“My word! They’ll just about knock your head off,” suggested Jacko.
Karl Bender also thought that the making of such a visit would be a source of danger. But Heathcote explained that any personal attack was not to be apprehended from these men. “That’s not their game,” he said, arguing that men who premeditated a secret outrage would not probably be tempted into personal violence. The horror of the position lay in this—that though a fire should rise up almost under the feet of men who were known to be hostile to him, and whose characters were acknowledged to be bad, still would there be no evidence against them. It was known to all men that, at periods of heat such as that which was now raging, fires were common. Every day the pastures were in flames, here, there, and every where. It was said, indeed, that there existed no evidence of fires in the bush till men had come with their flocks. But then there had been no smoking, no boiling of pots, no camping out, till men had come, and no matches. Every one around might be sure that some particular fire had been the work of an incendiary, might be able to name the culprit who had done the deed; and yet no jury could convict the miscreant. Watchfulness was the best security, watchfulness day and night till rain should come; and Heathcote calculated that it would be better for him that his enemies should know that he was watchful. He would go up among them and show them that he was not ashamed to speak to them of his anxiety. They could hear nothing by his coming which they did not already know.

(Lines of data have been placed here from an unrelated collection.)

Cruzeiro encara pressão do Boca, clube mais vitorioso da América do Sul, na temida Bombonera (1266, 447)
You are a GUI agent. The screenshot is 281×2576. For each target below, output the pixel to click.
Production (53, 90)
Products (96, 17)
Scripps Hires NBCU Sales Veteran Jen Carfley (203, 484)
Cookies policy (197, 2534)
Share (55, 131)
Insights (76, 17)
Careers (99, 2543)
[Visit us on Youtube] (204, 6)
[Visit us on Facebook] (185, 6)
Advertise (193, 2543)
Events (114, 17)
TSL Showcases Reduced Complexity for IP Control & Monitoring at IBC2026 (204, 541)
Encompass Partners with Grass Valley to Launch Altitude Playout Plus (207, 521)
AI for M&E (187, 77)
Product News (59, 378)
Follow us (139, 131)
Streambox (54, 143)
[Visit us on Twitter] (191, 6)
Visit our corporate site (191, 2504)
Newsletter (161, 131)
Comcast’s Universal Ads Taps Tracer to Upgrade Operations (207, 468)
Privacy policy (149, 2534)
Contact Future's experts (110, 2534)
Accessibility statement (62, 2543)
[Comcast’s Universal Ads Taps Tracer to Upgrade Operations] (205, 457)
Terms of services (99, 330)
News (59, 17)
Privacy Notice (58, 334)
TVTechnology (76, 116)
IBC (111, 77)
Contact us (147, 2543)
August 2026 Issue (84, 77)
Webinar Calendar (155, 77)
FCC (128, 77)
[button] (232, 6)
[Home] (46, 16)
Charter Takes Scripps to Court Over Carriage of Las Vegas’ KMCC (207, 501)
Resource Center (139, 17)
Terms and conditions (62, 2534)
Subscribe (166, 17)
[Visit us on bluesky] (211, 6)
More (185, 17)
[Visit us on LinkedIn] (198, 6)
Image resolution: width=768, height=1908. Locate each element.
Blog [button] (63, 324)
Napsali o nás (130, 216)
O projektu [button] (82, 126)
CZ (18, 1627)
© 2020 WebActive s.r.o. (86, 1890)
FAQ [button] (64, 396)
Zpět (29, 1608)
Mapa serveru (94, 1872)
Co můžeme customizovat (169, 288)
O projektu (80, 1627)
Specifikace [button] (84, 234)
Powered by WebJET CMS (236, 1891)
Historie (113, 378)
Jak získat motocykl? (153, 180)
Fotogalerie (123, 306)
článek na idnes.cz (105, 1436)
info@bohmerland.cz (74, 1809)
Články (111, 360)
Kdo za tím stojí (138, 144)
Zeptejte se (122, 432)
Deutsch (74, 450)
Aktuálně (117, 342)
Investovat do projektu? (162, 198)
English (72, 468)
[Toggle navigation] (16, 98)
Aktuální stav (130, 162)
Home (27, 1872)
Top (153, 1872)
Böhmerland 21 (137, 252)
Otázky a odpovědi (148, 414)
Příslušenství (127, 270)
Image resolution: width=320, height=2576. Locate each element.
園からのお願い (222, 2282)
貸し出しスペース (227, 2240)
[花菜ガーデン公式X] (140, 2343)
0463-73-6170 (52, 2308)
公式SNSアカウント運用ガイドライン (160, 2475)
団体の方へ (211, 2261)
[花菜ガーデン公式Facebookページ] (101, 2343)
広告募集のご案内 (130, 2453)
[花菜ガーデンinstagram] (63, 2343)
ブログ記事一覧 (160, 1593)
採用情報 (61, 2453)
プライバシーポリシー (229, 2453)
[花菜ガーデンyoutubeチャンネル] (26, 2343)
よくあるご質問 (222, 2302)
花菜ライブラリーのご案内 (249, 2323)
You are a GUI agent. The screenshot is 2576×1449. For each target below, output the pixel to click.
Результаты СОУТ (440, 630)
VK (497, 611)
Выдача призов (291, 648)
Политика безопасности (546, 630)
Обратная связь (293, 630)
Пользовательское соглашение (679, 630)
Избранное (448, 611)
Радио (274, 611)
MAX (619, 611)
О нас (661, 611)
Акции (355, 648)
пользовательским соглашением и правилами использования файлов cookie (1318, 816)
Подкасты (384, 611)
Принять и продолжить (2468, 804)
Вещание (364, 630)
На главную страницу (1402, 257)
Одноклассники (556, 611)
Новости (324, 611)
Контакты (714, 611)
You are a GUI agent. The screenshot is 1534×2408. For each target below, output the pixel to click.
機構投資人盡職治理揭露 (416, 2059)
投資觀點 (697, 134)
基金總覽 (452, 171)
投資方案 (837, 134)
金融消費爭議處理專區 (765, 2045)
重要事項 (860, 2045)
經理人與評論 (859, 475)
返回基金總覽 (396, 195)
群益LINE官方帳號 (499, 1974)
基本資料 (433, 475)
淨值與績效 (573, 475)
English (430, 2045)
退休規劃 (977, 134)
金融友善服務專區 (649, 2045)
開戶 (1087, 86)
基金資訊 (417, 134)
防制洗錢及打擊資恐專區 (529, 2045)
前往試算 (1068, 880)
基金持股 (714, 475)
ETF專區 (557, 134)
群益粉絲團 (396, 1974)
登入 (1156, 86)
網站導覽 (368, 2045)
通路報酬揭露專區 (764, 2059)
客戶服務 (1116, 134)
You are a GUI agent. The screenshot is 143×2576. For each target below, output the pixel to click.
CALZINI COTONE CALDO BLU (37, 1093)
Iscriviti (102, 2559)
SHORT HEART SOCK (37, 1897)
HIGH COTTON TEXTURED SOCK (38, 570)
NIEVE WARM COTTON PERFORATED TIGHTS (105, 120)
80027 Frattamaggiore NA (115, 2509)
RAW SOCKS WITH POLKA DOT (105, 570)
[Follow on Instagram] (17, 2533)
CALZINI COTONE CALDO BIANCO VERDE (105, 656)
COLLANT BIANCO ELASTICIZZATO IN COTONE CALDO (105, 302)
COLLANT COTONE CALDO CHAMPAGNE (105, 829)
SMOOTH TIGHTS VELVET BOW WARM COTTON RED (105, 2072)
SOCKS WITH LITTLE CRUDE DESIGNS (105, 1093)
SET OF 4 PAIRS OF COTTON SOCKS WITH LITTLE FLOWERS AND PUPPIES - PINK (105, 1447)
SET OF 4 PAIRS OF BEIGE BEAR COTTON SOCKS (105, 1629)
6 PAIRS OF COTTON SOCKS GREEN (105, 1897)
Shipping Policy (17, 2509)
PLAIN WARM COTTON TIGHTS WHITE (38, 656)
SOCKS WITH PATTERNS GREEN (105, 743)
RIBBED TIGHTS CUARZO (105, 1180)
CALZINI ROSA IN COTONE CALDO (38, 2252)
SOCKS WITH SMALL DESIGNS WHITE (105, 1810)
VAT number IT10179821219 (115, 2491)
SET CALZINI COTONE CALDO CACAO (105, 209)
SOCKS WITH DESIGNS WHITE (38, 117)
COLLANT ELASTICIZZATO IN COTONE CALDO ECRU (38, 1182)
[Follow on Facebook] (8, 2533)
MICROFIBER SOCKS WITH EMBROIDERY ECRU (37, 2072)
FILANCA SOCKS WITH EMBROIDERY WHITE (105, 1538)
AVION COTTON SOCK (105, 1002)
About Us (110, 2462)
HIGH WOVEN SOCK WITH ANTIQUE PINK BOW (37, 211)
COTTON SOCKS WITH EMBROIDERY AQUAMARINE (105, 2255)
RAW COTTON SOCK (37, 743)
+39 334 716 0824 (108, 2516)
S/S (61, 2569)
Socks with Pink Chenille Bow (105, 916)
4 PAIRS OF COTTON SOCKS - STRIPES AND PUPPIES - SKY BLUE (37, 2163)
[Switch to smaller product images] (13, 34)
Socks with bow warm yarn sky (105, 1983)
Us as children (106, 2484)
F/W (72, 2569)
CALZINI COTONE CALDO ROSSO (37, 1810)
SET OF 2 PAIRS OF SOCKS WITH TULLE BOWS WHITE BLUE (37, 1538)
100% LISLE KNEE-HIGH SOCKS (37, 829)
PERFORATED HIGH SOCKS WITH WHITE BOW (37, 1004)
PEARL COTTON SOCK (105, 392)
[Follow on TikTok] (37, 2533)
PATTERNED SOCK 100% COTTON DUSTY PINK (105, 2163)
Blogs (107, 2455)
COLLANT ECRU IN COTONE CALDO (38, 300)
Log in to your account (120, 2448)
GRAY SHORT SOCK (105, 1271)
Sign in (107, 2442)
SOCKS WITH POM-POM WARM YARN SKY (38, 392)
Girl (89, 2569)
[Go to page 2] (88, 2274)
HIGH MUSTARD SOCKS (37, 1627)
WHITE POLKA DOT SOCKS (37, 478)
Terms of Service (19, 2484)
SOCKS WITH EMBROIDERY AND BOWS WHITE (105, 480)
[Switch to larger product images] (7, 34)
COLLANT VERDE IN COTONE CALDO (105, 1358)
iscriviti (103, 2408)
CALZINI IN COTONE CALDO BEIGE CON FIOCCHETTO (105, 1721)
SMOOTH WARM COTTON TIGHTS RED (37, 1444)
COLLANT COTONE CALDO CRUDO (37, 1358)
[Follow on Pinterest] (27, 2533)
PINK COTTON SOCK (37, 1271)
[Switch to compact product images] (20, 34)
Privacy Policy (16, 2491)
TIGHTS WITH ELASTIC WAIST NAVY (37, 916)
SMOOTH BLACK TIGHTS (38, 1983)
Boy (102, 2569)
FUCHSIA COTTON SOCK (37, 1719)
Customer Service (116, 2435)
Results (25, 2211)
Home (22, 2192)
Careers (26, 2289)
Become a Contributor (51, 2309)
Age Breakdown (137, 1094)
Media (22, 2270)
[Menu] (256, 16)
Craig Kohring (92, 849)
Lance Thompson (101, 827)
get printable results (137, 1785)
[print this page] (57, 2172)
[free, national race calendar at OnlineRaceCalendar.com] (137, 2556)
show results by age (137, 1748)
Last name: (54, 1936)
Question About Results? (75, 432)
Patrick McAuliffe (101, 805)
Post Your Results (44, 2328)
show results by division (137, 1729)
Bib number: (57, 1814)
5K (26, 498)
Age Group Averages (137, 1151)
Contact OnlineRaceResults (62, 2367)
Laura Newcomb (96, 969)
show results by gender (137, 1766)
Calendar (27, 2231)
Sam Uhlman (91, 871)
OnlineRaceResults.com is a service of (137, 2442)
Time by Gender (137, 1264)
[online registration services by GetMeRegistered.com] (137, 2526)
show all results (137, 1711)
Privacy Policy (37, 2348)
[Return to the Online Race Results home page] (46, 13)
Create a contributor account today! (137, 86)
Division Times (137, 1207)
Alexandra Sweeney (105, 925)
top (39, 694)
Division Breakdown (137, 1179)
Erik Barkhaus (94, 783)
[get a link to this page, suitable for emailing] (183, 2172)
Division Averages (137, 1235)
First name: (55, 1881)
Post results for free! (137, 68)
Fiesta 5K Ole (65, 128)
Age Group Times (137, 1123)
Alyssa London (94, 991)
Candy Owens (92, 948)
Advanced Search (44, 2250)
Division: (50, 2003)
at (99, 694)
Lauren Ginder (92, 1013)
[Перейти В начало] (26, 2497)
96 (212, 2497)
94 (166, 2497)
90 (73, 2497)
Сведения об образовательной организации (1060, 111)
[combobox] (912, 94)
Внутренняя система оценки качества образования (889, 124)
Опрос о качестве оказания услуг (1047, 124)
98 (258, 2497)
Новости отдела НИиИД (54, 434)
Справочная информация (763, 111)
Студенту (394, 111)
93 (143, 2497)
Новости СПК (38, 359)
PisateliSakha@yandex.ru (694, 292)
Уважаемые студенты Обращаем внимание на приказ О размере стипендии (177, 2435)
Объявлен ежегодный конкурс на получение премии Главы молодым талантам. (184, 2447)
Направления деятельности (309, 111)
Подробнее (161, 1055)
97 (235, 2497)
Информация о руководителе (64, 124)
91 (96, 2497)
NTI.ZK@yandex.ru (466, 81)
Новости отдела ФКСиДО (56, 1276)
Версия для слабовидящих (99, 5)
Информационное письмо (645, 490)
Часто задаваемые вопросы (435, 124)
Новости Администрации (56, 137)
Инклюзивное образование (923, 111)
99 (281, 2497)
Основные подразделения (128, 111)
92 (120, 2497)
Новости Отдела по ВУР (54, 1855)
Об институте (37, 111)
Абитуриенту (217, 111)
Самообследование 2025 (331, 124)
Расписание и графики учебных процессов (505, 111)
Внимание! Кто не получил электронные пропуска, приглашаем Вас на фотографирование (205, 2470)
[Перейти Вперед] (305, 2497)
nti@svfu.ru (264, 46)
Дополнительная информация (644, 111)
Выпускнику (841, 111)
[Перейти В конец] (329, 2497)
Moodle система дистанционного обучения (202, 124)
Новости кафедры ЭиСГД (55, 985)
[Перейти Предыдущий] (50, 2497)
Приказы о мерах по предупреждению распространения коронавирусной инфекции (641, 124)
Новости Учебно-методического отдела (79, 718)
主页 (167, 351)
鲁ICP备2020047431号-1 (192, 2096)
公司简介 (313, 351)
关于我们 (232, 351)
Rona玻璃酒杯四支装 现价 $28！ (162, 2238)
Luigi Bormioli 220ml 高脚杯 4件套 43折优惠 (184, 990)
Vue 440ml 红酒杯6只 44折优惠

They were well aware that he was on the watch, and it might be well that they should know also how close his watch was kept. He took the German and Jacko with him, but left them with their horses about a mile on the Boolabong side of his own fence, nigh to the extreme boundary of the Debatable Land. They knew his whistle, and were to ride to him at once should he call them.
He had left the house about noon, saying that he would be home to dinner—which, however, on such occasions, was held to be a feast movable over a wide space of time. But on this occasion the women expected him to come early, as it was his intention to be out again as soon as it should be dark. Mrs. Growler was asked to have the dinner ready at six. During the day Mrs. Heathcote was backward and forward in the kitchen. Then was something wrong she knew, but could not quite discern the evil. Sing Sing, the cook, was more than ordinarily alert; but Sing Sing, the cook, was not much trusted. Mrs. Growler was “as good as the Bank,” as far as that went, having lived with old Mr. Daly when he was prosperous; but she was apt to be downhearted, and on the present occasion was more than usually low in spirits. Whenever Mrs. Heathcote spoke, she wept. At six o’clock she came into the parlor with a budget of news. Sing Sing, the cook, had been gone for the last half hour, leaving the leg of mutton at the fire. It soon became clear to them that he had altogether absconded.
“Them rats always does leave a falling house,” said Mrs. Growler.
At seven o’clock the sun was down, though the gloom of the tropical evening had not yet come. The two ladies went out to the gate, which was but a few yards from the veranda, and there stood listening for the sound of Harry’s horse. The low moaning of the wind through the trees could be heard, but it was so gentle, continuous, and unaltered that it seemed to be no more than a vehicle for other sounds, and was as death-like as silence itself. The gate of the horse paddock through which Heathcote must pass on his way home was nearly a mile distant; but the road there was hard, and they knew that they could hear from there the fall of his horse’s feet. There they stood from seven to nearly eight, whispering a word now and then to each other, listening always, but in vain. Looking away to the west every now and then, they fancied that they could see the sky glow with flames, and then they would tell each other that it was fancy. The evening grew darker and still darker, but no sound was heard through the moaning wind. From time to time Mrs. Growler came out to them, declaring her fears in no measured terms. “Well, marm, I do declare I think we’d better go away out of this.”
“Go away, Mrs. Growler! What nonsense! Where can we go to?”
“The mill would be nearest, ma’am, and we should be safe there. I’m sure Mrs. Medlicot would take us in.”
“Why should you not be safe here?” said Kate.
“That wretched Chinese hasn’t gone and left us for nothing, miss, and what would we three lone women do here if all them Brownbies came down upon us? Why don’t master come back? He ought to come back; oughtn’t he, ma’am? He never do think what lone women are.”
Mrs. Heathcote took her husband’s part very strongly, and gave Mrs. Growler as hard a scolding as she knew how to pronounce. But her own courage was giving way much as Mrs. Growler’s had done. “We are bound to stay here,” she said; “and if the worst comes, we must bear it as others have done before us.” Then Mrs. Growler was very sulky, and, retreating to the kitchen, sobbed there in solitude. “Oh, Kate, I do wish he would come,” said the elder sister.